| Kutipan Sumber |
━━━━
Oleh: Riani Amanatillah
Mediaoposisi.com-Presiden Joko Widodo (Jokowi) memberikan lampu hijau bagi kebebasan Ustaz Abu Bakar Ba’asyir dengan alasan kemanusiaan dan kondisi kesehatan. Ba’asyir sendiri dipenjara setelah dinyatakan bersalah dalam kasus pendanaan pelatihan teroris di Aceh dan mendukung terorisme di Indonesia.
Merujuk pernyataan terakhir Jokowi, Ba’asyir harus memenuhi setiap ketentuan yang memungkinkannya bebas bersyarat. Berdasarkan Peraturan Menteri Hukum dan HAM 3/2018, ada empat syarat umum pembebasan bersyarat. Empat syarat yang juga berlaku bagi Ba’asyir itu adalah menjalani dua per tiga masa hukuman, berkelakuan baik, mengikuti program pembinaan, dan diterima oleh masyarakat. Namun sebagai narapidana kasus terorisme, Ba’asyir menolak memenuhi satu syarat wajib: menyatakan kesetiaan pada NKRI secara tertulis (https://www.bbc.com/indonesia, 23/1/2019).
Hurriyah, pengamat politik Universitas Indonesia, memandang adanya motif politik di balik keputusan pembebasan Ba’asyir. Menurutnya, Jokowi mempertimbangkan pembebasan kepada Ba’asyir karena tengah menyasar pemilih Muslim konservatif. Jika karena isu HAM, Jokowi bisa saja merespons kasus Baiq Nuril atau Novel Baswedan (https://www.bbc.com/indonesia, 23/1/2019).
Diskriminasi terhadap ulama dengan alasan melawasan radikalisme dan terorisme saat ini semakin gencar. Siapa yang mengatakan setia kepada Islam seolah-olah tidak setia kepada negara, atau bahkan mereka yang setia terhadap Islam dicap radikal, dan radikal itu akan mengancam negara ini. Hal inilah yang menjadi salah satu alasan Ba’asyir tidak mau menandatangani surat tertulis setia pada NKRI dan Pancasila. Menurutnya, Islam tidak bertentangan dengan Pancasila. Selain itu, kesetiaan Ba’asyir pada NKRI tidak perlu diragukan. Perjuangan dakwahnya selama ini adalah untuk kemaslahatan bangsa. Ironisnya, kini penahanan dan pembebasan ulama dijadikan alat politik menjelang pemilu untuk mendulang suara, tetapi di sisi lain, ulama tersebut tetap dicap sebagai teroris.
━━━━
| Entri dari sebuah dataset |
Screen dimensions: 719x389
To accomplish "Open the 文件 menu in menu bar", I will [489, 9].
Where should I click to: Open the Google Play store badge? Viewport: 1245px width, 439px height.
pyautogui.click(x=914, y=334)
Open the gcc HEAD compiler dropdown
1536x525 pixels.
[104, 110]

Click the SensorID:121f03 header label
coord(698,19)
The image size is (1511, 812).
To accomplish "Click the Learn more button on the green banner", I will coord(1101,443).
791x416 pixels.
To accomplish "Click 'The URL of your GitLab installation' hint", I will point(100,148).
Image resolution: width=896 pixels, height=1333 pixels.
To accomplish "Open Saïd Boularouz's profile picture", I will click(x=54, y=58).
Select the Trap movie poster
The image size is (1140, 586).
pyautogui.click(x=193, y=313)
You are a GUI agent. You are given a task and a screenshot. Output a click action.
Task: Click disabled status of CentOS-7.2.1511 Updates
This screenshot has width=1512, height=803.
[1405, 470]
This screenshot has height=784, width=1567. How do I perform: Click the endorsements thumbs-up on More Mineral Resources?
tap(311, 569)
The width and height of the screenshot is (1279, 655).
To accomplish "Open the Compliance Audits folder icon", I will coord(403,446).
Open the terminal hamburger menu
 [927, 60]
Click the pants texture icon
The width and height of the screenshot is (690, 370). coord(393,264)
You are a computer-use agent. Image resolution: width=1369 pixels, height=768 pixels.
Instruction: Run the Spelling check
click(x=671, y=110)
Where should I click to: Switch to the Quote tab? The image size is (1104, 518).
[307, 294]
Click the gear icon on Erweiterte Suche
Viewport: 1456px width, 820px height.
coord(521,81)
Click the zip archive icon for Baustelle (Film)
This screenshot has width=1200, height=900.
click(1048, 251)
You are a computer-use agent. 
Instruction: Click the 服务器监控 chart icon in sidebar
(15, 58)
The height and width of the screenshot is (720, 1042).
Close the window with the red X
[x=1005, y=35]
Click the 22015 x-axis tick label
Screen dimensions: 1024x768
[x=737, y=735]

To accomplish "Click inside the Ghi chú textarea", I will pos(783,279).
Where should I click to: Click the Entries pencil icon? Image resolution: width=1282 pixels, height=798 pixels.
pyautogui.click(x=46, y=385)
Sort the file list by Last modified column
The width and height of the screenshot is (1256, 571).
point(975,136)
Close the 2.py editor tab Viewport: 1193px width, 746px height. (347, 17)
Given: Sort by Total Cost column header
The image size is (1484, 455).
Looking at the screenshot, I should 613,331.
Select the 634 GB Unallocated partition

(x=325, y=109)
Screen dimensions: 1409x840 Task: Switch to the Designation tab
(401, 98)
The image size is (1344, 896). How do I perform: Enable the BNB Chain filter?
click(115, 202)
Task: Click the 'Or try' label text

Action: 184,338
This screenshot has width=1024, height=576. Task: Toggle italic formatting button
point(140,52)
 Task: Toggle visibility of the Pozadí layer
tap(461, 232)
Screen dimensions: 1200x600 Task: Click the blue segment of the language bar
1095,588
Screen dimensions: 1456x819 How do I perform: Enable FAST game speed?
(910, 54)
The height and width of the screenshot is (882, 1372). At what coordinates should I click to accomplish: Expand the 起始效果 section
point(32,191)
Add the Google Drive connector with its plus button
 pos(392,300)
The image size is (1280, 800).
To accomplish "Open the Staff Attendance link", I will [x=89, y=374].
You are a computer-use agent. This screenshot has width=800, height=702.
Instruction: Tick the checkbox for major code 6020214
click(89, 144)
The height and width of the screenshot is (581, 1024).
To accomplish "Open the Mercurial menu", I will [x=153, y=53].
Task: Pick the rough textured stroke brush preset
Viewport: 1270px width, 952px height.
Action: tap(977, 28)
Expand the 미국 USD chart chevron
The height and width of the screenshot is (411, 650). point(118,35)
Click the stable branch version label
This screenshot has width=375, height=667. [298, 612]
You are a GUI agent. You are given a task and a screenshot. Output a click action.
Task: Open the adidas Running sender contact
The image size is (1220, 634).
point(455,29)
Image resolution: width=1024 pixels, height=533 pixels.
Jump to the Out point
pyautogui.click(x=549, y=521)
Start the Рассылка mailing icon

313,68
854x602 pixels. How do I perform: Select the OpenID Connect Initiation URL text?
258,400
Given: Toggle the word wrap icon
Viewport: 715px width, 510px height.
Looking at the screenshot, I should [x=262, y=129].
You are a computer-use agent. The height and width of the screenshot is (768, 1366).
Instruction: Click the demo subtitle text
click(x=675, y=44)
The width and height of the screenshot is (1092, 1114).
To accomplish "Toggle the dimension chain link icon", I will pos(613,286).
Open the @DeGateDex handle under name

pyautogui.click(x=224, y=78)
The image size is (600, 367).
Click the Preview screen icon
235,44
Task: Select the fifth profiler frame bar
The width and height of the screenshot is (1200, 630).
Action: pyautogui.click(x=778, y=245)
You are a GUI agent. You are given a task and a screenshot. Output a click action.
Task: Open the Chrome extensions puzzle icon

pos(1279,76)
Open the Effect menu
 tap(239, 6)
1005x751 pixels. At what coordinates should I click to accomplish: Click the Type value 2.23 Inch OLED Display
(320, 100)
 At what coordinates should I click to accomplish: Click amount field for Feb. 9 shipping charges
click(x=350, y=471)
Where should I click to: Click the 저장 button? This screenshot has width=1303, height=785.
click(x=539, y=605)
━━━━
| Tujuan Tugas |
Tuliskan ulang tanpa perubahan bagian artikel tentang pembebasan Ba’asyir yang dimulai dengan "Hurriyah, pengamat politik" dan berlanjut sampai "Baswedan (https://www.bbc.com/indonesia, 23/1/2019).".

| Penyelesaian Tugas |
Hurriyah, pengamat politik Universitas Indonesia, memandang adanya motif politik di balik keputusan pembebasan Ba’asyir. Menurutnya, Jokowi mempertimbangkan pembebasan kepada Ba’asyir karena tengah menyasar pemilih Muslim konservatif. Jika karena isu HAM, Jokowi bisa saja merespons kasus Baiq Nuril atau Novel Baswedan (https://www.bbc.com/indonesia, 23/1/2019).